#### EXERCISE INSTRUCTIONS:
Every line in the data must be transcribed exactly.

====

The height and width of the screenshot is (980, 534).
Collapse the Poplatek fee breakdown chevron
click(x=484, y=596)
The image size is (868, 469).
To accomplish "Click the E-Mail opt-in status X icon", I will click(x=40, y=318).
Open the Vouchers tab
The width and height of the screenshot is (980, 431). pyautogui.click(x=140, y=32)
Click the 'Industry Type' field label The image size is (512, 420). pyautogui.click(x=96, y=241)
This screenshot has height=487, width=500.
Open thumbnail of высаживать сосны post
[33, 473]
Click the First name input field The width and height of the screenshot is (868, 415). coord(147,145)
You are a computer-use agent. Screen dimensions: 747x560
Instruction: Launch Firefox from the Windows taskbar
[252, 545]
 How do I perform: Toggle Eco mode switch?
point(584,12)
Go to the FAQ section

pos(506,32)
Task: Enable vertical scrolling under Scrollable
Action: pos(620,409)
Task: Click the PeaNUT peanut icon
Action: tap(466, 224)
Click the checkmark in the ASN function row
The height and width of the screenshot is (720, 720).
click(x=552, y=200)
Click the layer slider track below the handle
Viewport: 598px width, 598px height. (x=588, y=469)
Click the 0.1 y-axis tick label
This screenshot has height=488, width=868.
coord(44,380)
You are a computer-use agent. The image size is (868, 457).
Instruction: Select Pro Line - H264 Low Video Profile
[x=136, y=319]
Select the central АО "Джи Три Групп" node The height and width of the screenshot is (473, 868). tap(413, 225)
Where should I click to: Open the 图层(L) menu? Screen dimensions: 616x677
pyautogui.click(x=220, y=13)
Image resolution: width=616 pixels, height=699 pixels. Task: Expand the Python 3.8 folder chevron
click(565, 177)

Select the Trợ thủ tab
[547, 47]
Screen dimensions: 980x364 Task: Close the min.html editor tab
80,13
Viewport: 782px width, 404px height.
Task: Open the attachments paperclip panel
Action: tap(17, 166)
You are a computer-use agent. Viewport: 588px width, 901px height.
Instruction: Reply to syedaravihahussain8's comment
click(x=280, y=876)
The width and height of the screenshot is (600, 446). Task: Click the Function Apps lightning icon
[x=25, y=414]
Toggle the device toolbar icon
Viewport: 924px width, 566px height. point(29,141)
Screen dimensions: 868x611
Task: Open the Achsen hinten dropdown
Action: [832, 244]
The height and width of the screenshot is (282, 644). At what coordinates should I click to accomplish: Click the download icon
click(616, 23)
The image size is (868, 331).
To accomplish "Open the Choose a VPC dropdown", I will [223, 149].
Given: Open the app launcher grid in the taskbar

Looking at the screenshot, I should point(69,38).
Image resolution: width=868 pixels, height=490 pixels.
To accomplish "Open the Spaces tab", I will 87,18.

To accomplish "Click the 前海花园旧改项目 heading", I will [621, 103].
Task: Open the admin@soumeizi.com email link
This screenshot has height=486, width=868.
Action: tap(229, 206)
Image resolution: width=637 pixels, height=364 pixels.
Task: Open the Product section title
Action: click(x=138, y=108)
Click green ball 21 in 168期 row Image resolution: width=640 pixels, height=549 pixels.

====

#### TASK SOLUTION:
The height and width of the screenshot is (980, 534).
Collapse the Poplatek fee breakdown chevron
click(x=484, y=596)
The image size is (868, 469).
To accomplish "Click the E-Mail opt-in status X icon", I will click(x=40, y=318).
Open the Vouchers tab
The width and height of the screenshot is (980, 431). pyautogui.click(x=140, y=32)
Click the 'Industry Type' field label The image size is (512, 420). pyautogui.click(x=96, y=241)
This screenshot has height=487, width=500.
Open thumbnail of высаживать сосны post
[33, 473]
Click the First name input field The width and height of the screenshot is (868, 415). coord(147,145)
You are a computer-use agent. Screen dimensions: 747x560
Instruction: Launch Firefox from the Windows taskbar
[252, 545]
 How do I perform: Toggle Eco mode switch?
point(584,12)
Go to the FAQ section

pos(506,32)
Task: Enable vertical scrolling under Scrollable
Action: pos(620,409)
Task: Click the PeaNUT peanut icon
Action: tap(466, 224)
Click the checkmark in the ASN function row
The height and width of the screenshot is (720, 720).
click(x=552, y=200)
Click the layer slider track below the handle
Viewport: 598px width, 598px height. (x=588, y=469)
Click the 0.1 y-axis tick label
This screenshot has height=488, width=868.
coord(44,380)
You are a computer-use agent. The image size is (868, 457).
Instruction: Select Pro Line - H264 Low Video Profile
[x=136, y=319]
Select the central АО "Джи Три Групп" node The height and width of the screenshot is (473, 868). tap(413, 225)
Where should I click to: Open the 图层(L) menu? Screen dimensions: 616x677
pyautogui.click(x=220, y=13)
Image resolution: width=616 pixels, height=699 pixels. Task: Expand the Python 3.8 folder chevron
click(565, 177)

Select the Trợ thủ tab
[547, 47]
Screen dimensions: 980x364 Task: Close the min.html editor tab
80,13
Viewport: 782px width, 404px height.
Task: Open the attachments paperclip panel
Action: tap(17, 166)
You are a computer-use agent. Viewport: 588px width, 901px height.
Instruction: Reply to syedaravihahussain8's comment
click(x=280, y=876)
The width and height of the screenshot is (600, 446). Task: Click the Function Apps lightning icon
[x=25, y=414]
Toggle the device toolbar icon
Viewport: 924px width, 566px height. point(29,141)
Screen dimensions: 868x611
Task: Open the Achsen hinten dropdown
Action: [832, 244]
The height and width of the screenshot is (282, 644). At what coordinates should I click to accomplish: Click the download icon
click(616, 23)
The image size is (868, 331).
To accomplish "Open the Choose a VPC dropdown", I will [223, 149].
Given: Open the app launcher grid in the taskbar

Looking at the screenshot, I should point(69,38).
Image resolution: width=868 pixels, height=490 pixels.
To accomplish "Open the Spaces tab", I will 87,18.

To accomplish "Click the 前海花园旧改项目 heading", I will [621, 103].
Task: Open the admin@soumeizi.com email link
This screenshot has height=486, width=868.
Action: tap(229, 206)
Image resolution: width=637 pixels, height=364 pixels.
Task: Open the Product section title
Action: click(x=138, y=108)
Click green ball 21 in 168期 row Image resolution: width=640 pixels, height=549 pixels.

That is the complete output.